IF p is a prime, then there are p-1 primitive roots of unity in the complex numbers (the p-th roots of unity form a cyclic subgroup of the multiplicative group of non-zero complex numbers of order p. by an elementary result in group theory, any non-identity element of this group is a generator, that is: any p-th root of unity BESIDES 1 is primitive).

now all these primitive p-th roots of unity satisfy the polynomial: x^{p-1}+ x^{p-2}+....+ x + 1 = (x^{p}- 1)/(x - 1).

to prove these p-1 primitive p-th roots of unity are linearly independent over Q, it suffices to prove that x^{p-1}+ x^{p-2}+....+ x + 1 = (x^{p}- 1)/(x - 1) is irreducible over Q, and by Gauss' lemma it suffices to prove irreducibility over Z.

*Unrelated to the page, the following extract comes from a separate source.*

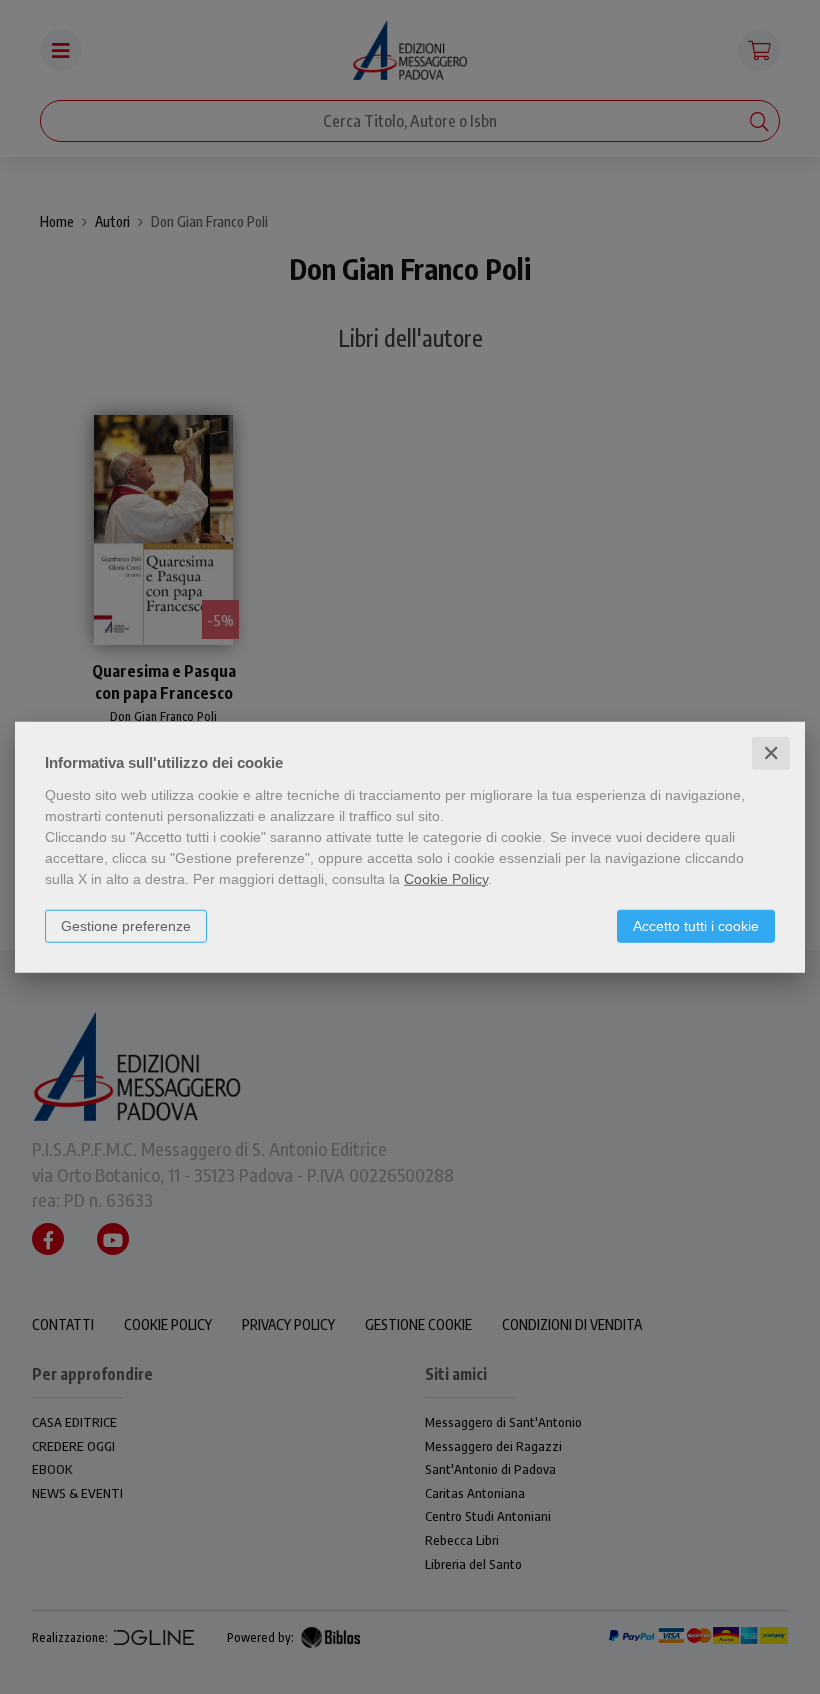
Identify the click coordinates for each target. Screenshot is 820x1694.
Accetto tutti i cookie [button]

if we call this polynomial P(x), note that if P(x) = f(x)g(x) for f,g in Z[x], then surely P(x+1) = f(x+1)g(x+1) = h(x)k(x) for some h,k in Z[x].

but P(x+1) = ((x+1)^{p}- 1)/((x+1) - 1) = (1/x)((x+1)^{p}- 1) = x^{p-1}+ px^{p-2}+ [p(p-1)/2]x^{p-3}+.....+ [p(p-1)/2]x + p

by eisenstein's criterion, we have that p divides the coefficients of every x^{k}except the leading (monic) term, and p^{2}does not divide the constant term, so P(x+1) is irreducible over Z, hence P must be.

thus P(x) must be the minimal polynomial of each primitive p-th root of unity, for if some monic polynomial m(x) with deg(m) < deg(P) gave us for some primitive root ζ, m(ζ) = 0, and we choose the degree of m to be least among such polynomials, we have:

P(x) = q(x)m(x) + r(x), with deg(r) < deg(m). so that P(ζ) = q(ζ)m(ζ) + r(ζ), that is: 0 = 0 + r(ζ), contradicting the minimality of deg(m), unless r is the 0-polynomial. but that implies that P(x) is reducible, so there can be no such m for any primitive p-th root of unity ζ.

finally, let us show that the set {ζ,ζ^{2},....,ζ^{p-1}} is linearly independent over Q:

for suppose not: then there exist some a_{1},...,a_{p-1}not all 0 in Q for which:

a_{1}ζ +....+ a_{p-1}ζ^{p-1}= 0, that is: ζ satisfies the polynomial:

a_{1}x +... + a_{p-1}x^{p-1}= (x)(s(x)) where deg(s(x)) = p-2 < p-1 = deg(P).

since ζ is non-zero, and P is the minimal polynomial of ζ, we have a contradiction, so all the a_{j}must in fact be 0.

now any subset of a linearly independent set must also be linearly independent. the question might remain: what if we added 1 to our set, and subtracted some power of ζ?

it is easy to see that the set {1,ζ,....,ζ^{p-2}} is linearly independent (so we can take out ζ^{p-1}and add 1 without fear), by the same reasoning as above. so the only case left to establish is the set {1,ζ,...,ζ^{k-1},ζ^{k+1},...ζ^{p-1}} for 0 < k < p-1.

so suppose c_{0}+ c_{1}ζ +...+ c_{k-1}ζ^{k-1}+ c_{k+1}ζ^{k+1}+...+ c_{p-1}ζ^{p-1}= 0.

assume first that c_{p-1}≠ 0. letting d_{j}= c_{j}/c_{p-1}, we have that ζ is a root of:

d_{0}+ d_{1}x +...+ d_{k-1}x^{k-1}+ d_{k+1}x^{k+1}+...+ x^{p-1}= Q(x).

thus ζ is a root of P(x) - Q(x) = (1 - d_{0}) + (1 - d_{1})x +...+ (1 - d_{k-1})x^{k-1}+ x^{k}+ (1 - d_{k+1})x^{k+1}+...+ (1 - d^{p-2})x^{p-2}.

note that k ≤ deg(P - Q) ≤ p-2 < deg(P), (since the coefficient of x^{k}= 1), P - Q is not the 0-polynomial. but P is the minimal polynomial of ζ, so we again have a contradiction. thus we are forced to conclude that no such Q exists. since we only assumed c_{p-1}≠ 0, it must be the case c_{p-1}= 0, in which case the linear independence (over Q) of {1,ζ,...,ζ^{k-1},ζ^{k+1},...ζ^{p-1}} follows from that of {1,ζ,....,ζ^{p-2}}.